Michigan has been hit with a triple whammy -- declining home values, a high jobless rate that has contributed to high foreclosures and adjustable rate mortgages that are set to go up in 2008 and 2009.

Economists predict that foreclosures are likely to continue to go up this year in Michigan and nationwide.

When home prices were rising at a fast clip, homeowners easily built more equity in the house. Then, even borrowers with bad credit could refinance to fixed rates to avoid high resets for adjustable rate mortgages.

Now, many homeowners in Michigan and elsewhere have little or no equity in the house and cannot refinance to a traditional fixed rate.

Some homeowners are starting to get some relief.

Interest rates have fallen dramatically, so adjustable rate mortgages that reset this year won't skyrocket as much. Some payments might go up $100 a month instead of what would have been $350 or more a month.

Avoiding foreclosure

Lower rates can keep some people in their homes.

"The majority of foreclosures and loan modifications taking place started out with adjustable rate resets that blindsided the homeowner with an unaffordable payment increase," said Greg McBride, senior financial analyst for Bankrate.com.

Yet lower rates won't fix all the problems.

Some troubled borrowers already have seen their mortgage payments go up and they've missed payments. Others lost jobs or income. Or they had bad credit when they first got that mortgage.

Mark Zandi, chief economist and cofounder of Moody's Economy.com Inc., said a weaker job market and continued falling home prices mean that foreclosures will continue to go higher in 2008.

That's why we're seeing the mortgage industry -- and government -- work to craft plans to help troubled borrowers.

RECORDED INFORMATION
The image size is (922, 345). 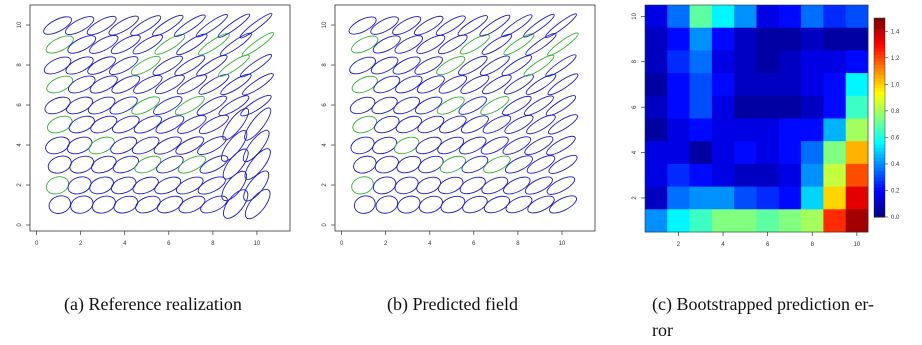 What do you see at coordinates (20, 185) in the screenshot?
I see `y-tick-label: 2` at bounding box center [20, 185].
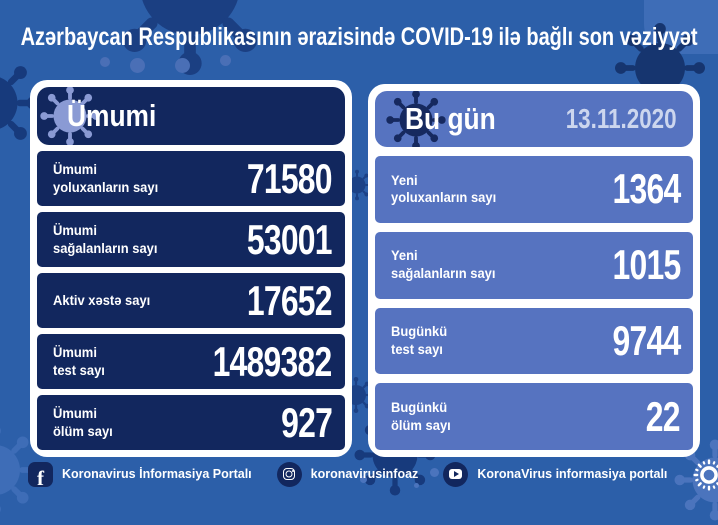 The width and height of the screenshot is (718, 525). What do you see at coordinates (191, 178) in the screenshot?
I see `stat-row-total-infected: Ümumi yoluxanların sayı 71580` at bounding box center [191, 178].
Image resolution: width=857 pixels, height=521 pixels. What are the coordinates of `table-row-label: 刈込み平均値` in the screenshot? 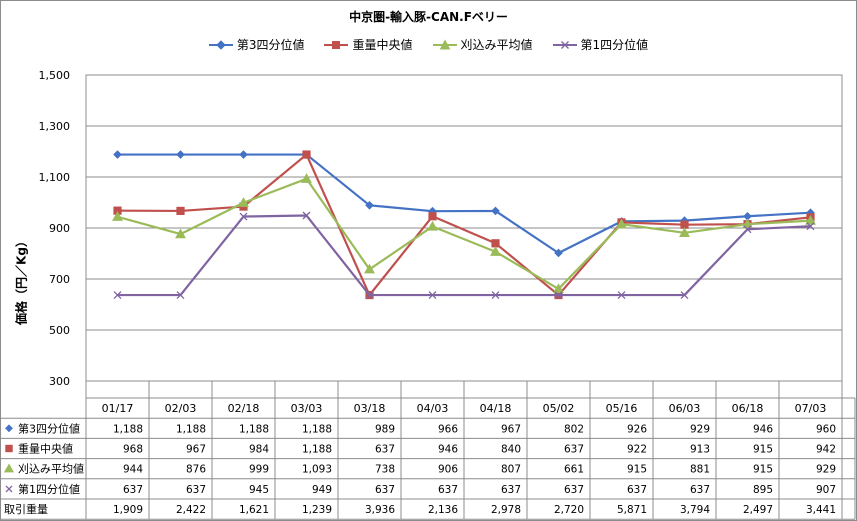 It's located at (51, 470).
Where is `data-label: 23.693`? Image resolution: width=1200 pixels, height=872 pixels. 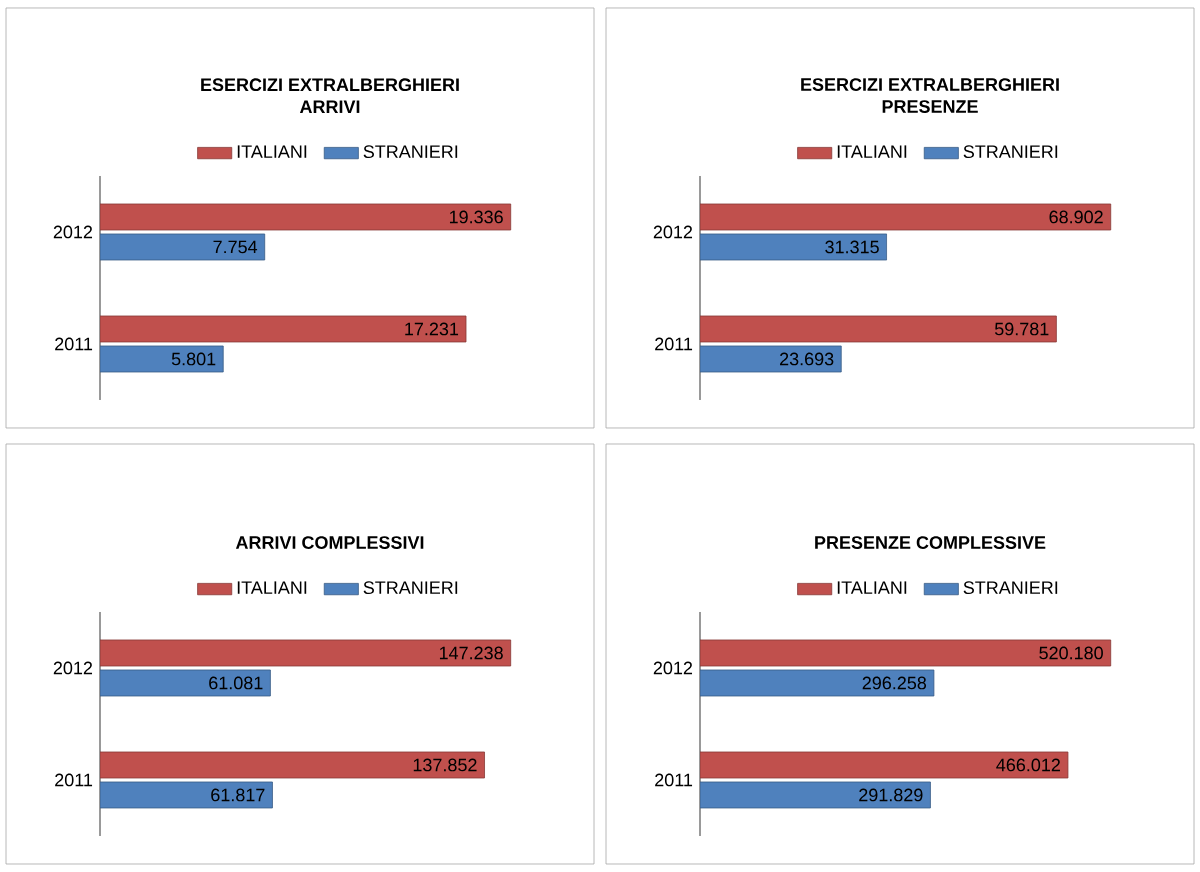 data-label: 23.693 is located at coordinates (807, 359).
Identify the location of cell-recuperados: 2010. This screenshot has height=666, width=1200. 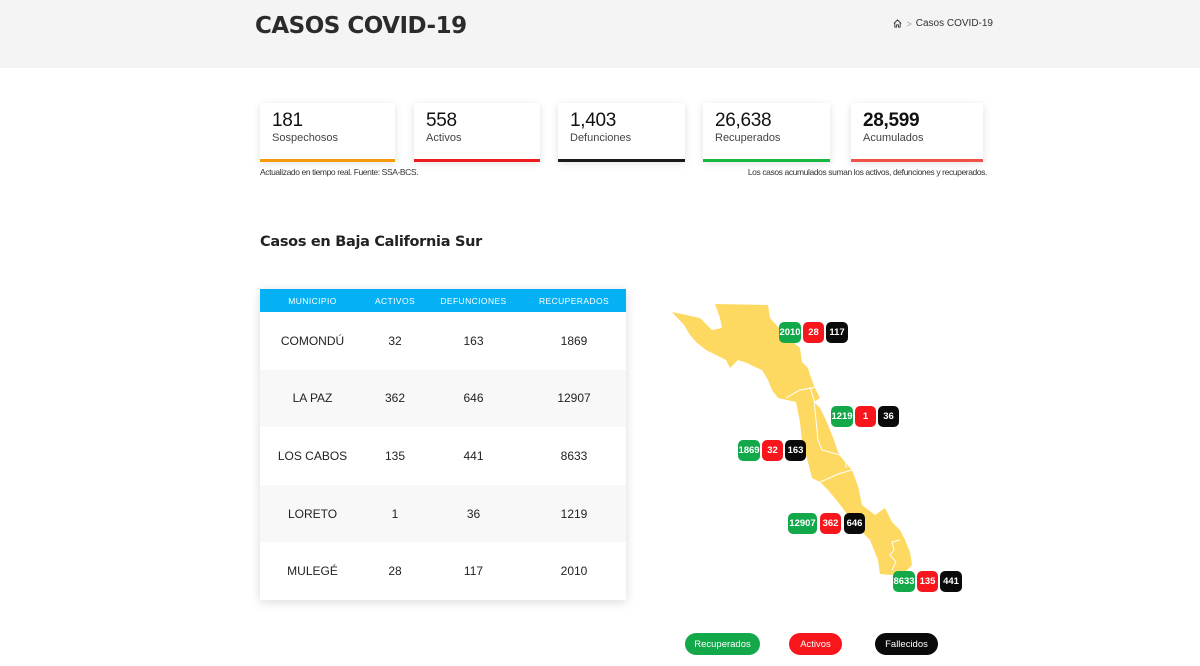
(574, 572).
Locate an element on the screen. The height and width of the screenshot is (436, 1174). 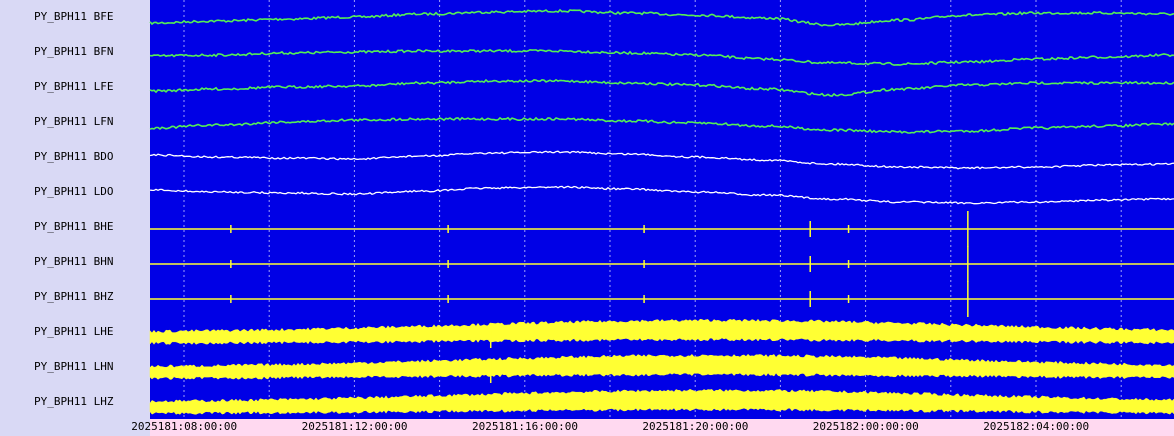
trace-lfn is located at coordinates (662, 125).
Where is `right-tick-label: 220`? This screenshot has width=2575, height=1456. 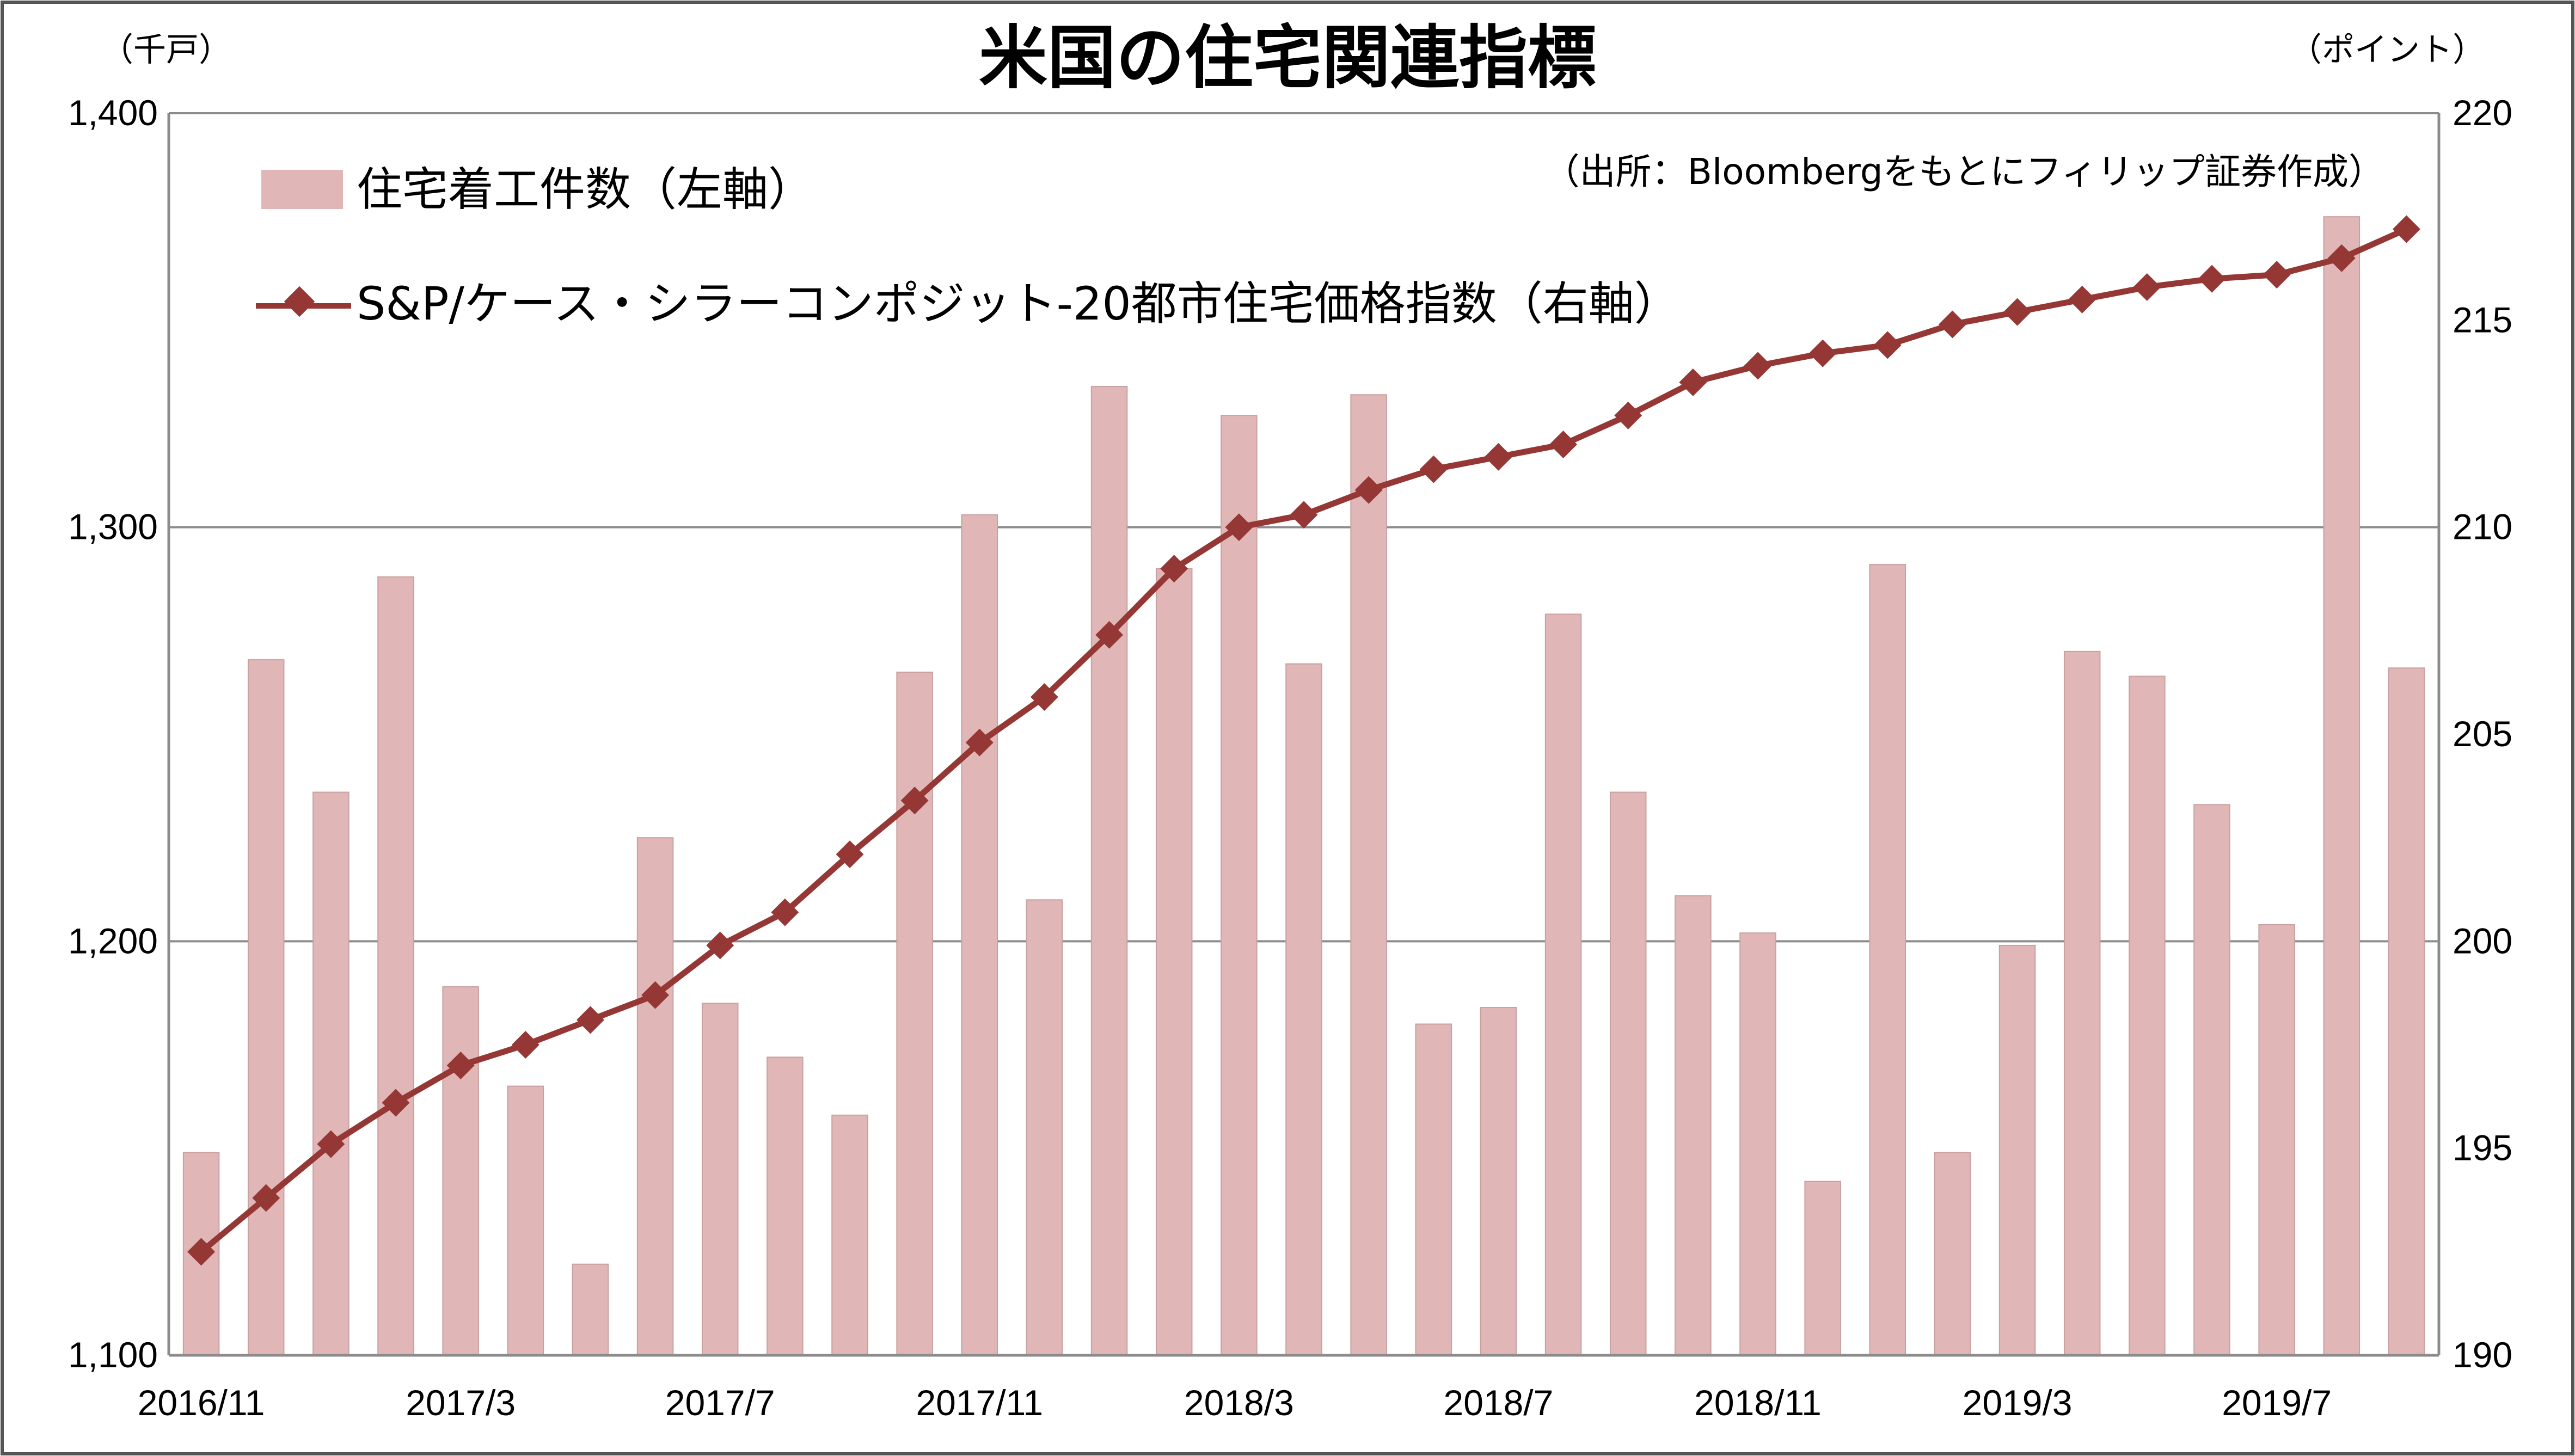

QUESTIONS ON THE MATERIAL
(1) In the text on Michigan foreclosures, what two conditions does Mark Zandi say will push foreclosures higher in 2008?
(2) From the text on Michigan foreclosures, set down the passage starting at the words "Some troubled borrowers" and stopping after "got that mortgage.".

SOLUTIONS TO EACH TASK
(1) A weaker job market and continued falling home prices.

(2)
Some troubled borrowers already have seen their mortgage payments go up and they've missed payments. Others lost jobs or income. Or they had bad credit when they first got that mortgage.